**Task directions**
Go through the listing and copy each line that has the string "agent" in it.

**Input data**
* * *
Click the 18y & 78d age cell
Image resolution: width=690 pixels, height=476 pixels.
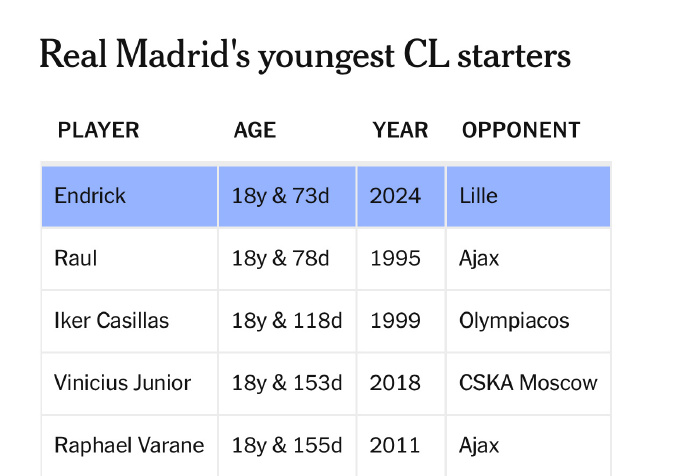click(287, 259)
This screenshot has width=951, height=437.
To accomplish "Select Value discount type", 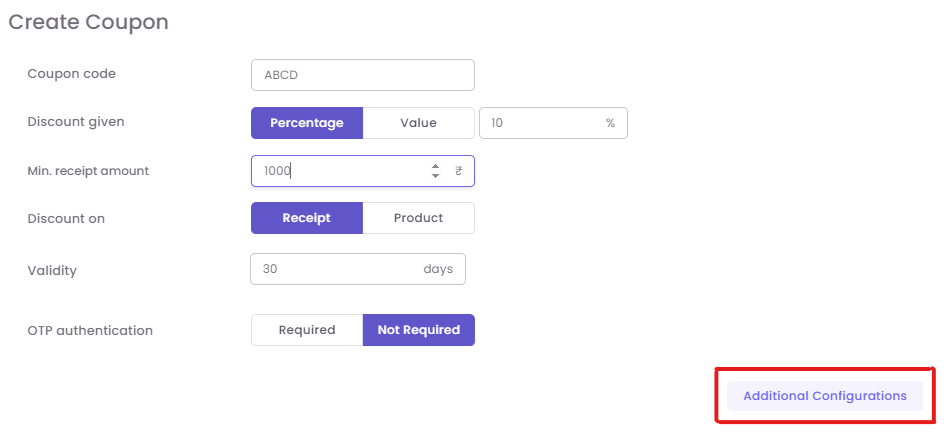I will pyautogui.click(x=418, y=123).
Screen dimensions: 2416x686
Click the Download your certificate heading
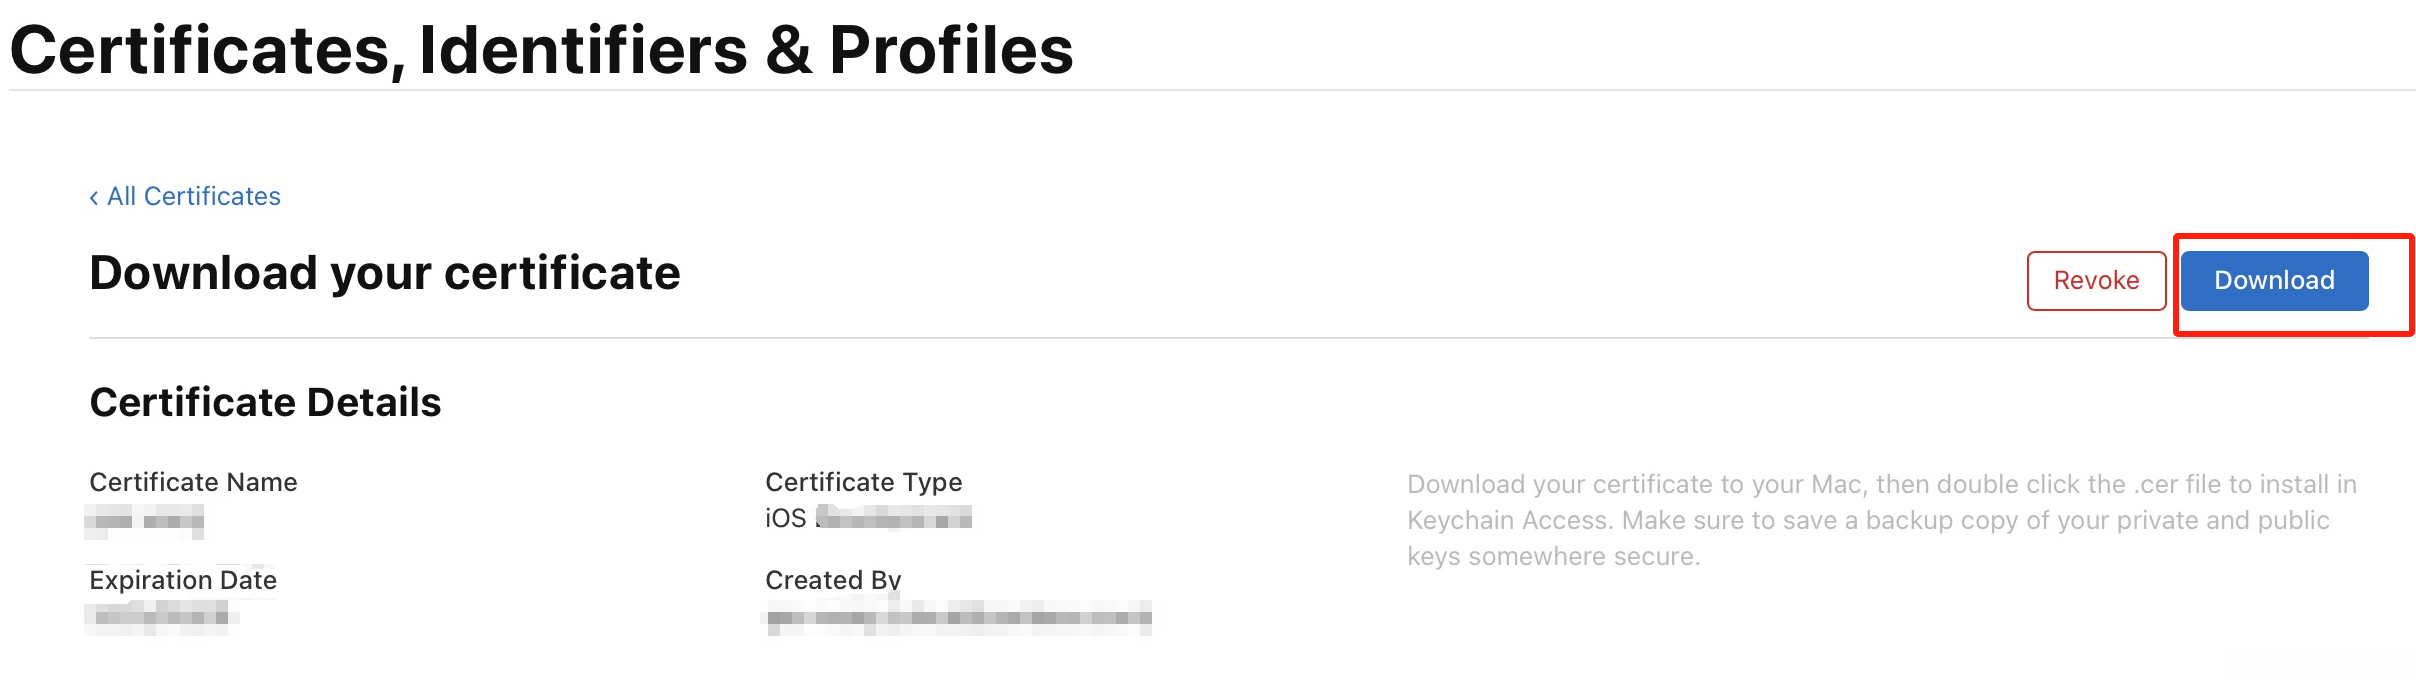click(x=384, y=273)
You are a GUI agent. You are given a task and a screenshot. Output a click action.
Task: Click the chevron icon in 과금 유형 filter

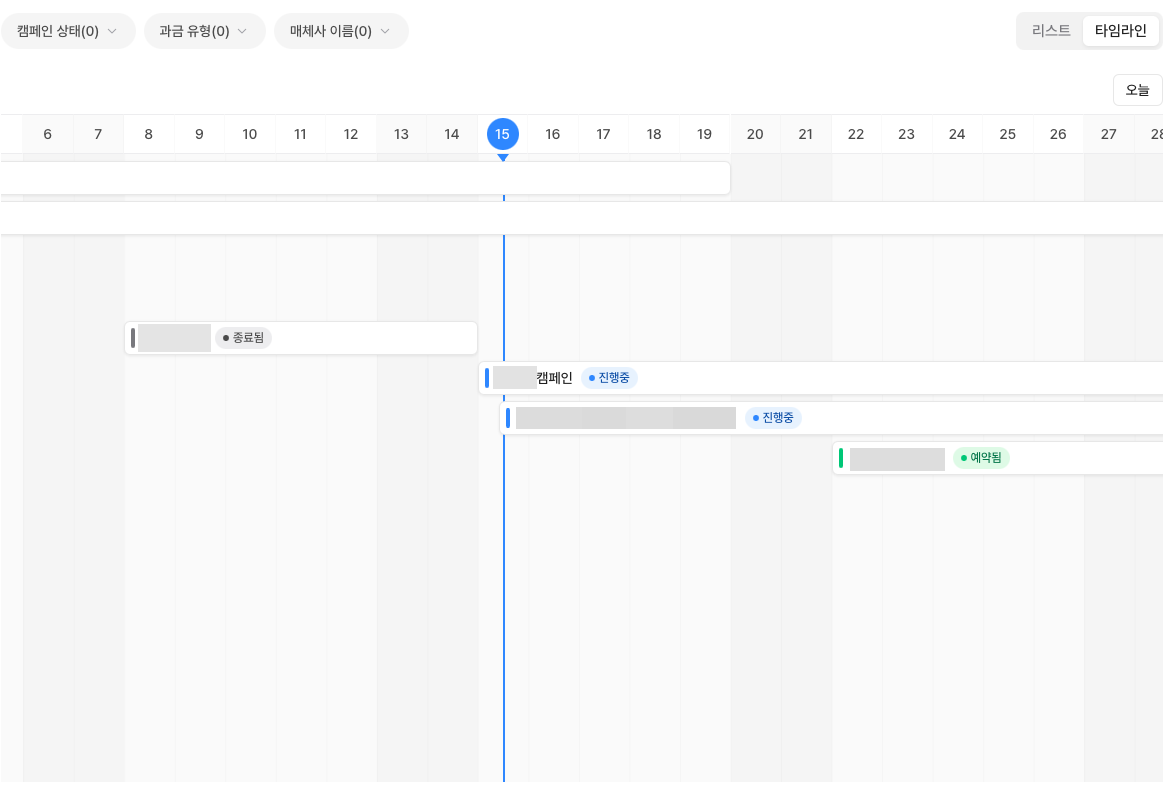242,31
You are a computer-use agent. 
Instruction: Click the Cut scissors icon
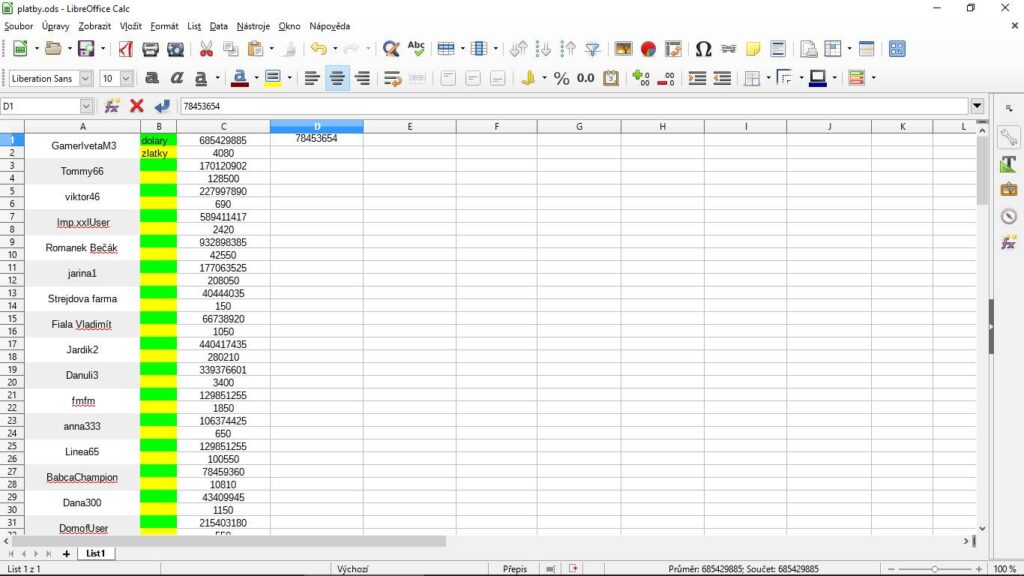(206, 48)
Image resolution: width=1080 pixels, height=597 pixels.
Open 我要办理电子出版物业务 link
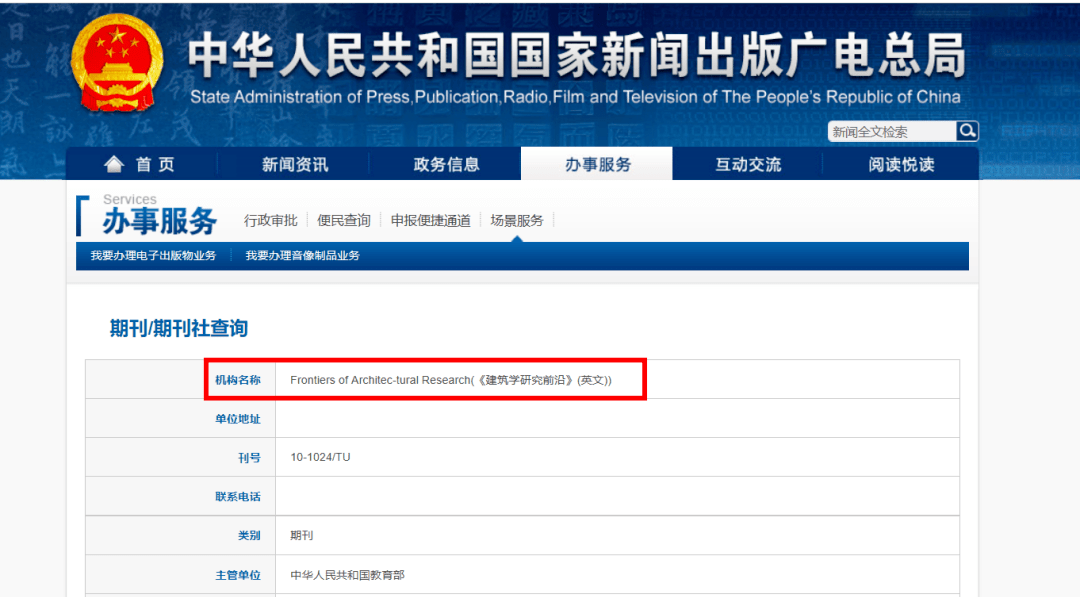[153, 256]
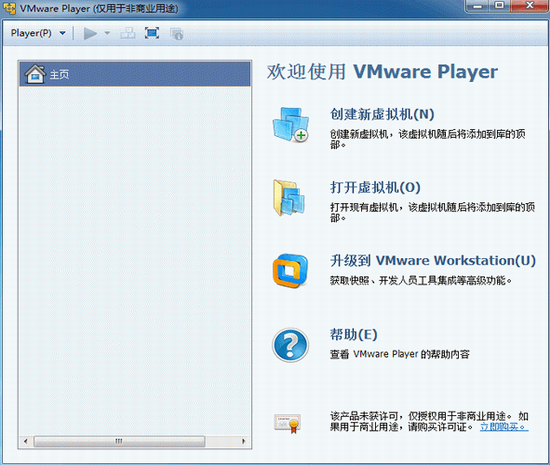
* * *
**Output of the exercise**
You are a GUI agent. You are given a task and a screenshot. Output a click action.
You are a computer-use agent. 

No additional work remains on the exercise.